Drums are probably one of the earliest instruments, used by primitive cultures thousands of years ago. Today drums are popular throughout the world, whether played alone or with an orchestra or band. The bongo drum is a good example of an instrument that has a long history, although it has changed over time and across different countries.


It is believed that the first bongo drums were used in Cuba during the late 19th century. They were used for the music styles called "changui" and "son." This music derives from both the African and Spanish cultures that lived in Cuba. It eventually evolved into today's salsa.


In the mid-1900s, the beatniks incorporated the bongos into their poetry and music. Many musicians became popular, such as "Mr. Bongo," or Jack Costanzo, who played with the well-known singer Nat King Cole. Bongos were also sold as children's instruments.

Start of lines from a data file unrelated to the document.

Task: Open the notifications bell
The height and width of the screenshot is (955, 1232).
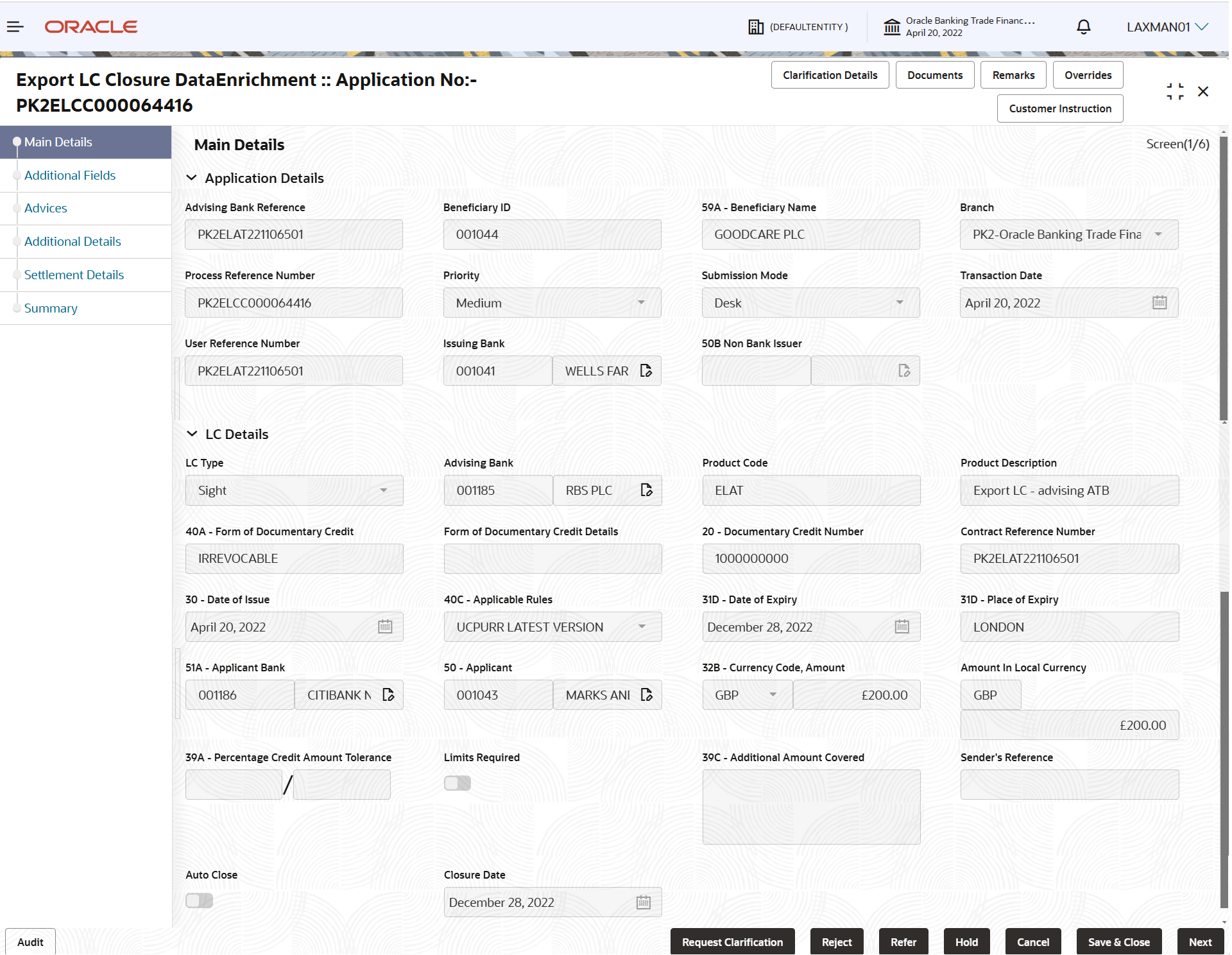Action: click(x=1083, y=26)
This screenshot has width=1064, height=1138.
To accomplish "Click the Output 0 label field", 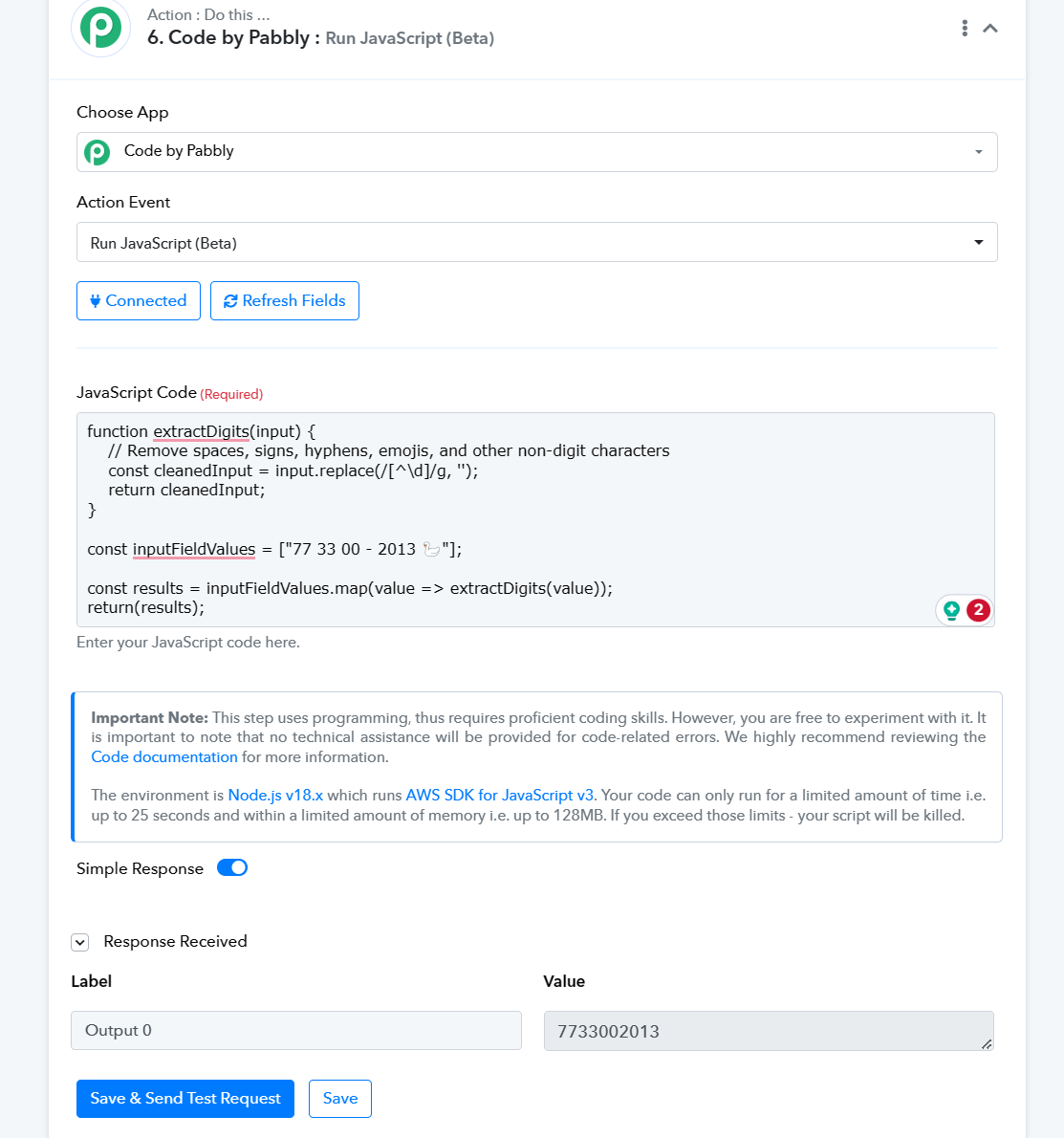I will click(296, 1031).
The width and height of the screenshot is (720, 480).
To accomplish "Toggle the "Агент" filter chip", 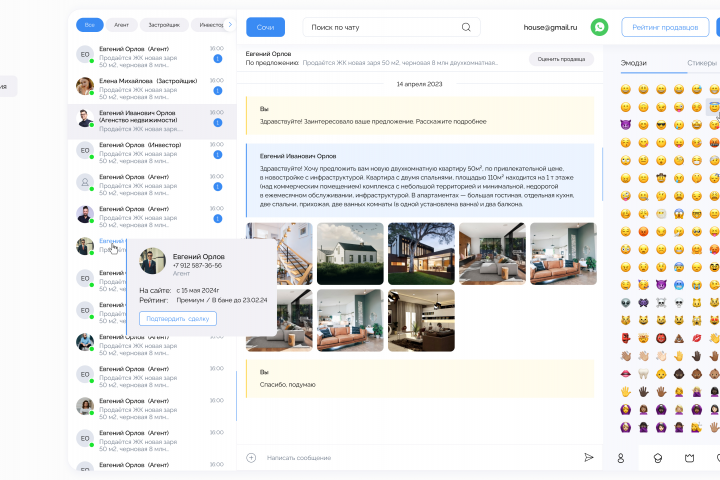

Bongo drums are normally made of two separate drums of different sizes that are attached to one another. The larger one is called a "hembra," the word for "female" in Spanish. The smaller drum is named "macho," the Spanish term for "male." The size of the drum heads range from 6 and 7 inches to 7 and 8 1/2 inches. Smaller drums for children are about 5 and 6 inches.


Over the years, the mix of African and Caribbean music and rhythm has become popular internationally. It has greatly influenced the musical style of jazz throughout the world. It has also led to many new popular dances, such as the mambo, rumba and salsa.


Bongo players normally hold the instruments between their legs. The macho leans against one thigh, and the hembra angles down against the opposite calf. Right-handed players put the bongos in a left-to-right position. Left-handed players find different ways to make the instrument comfortable. Players strike the drums with the pads of their fingertips.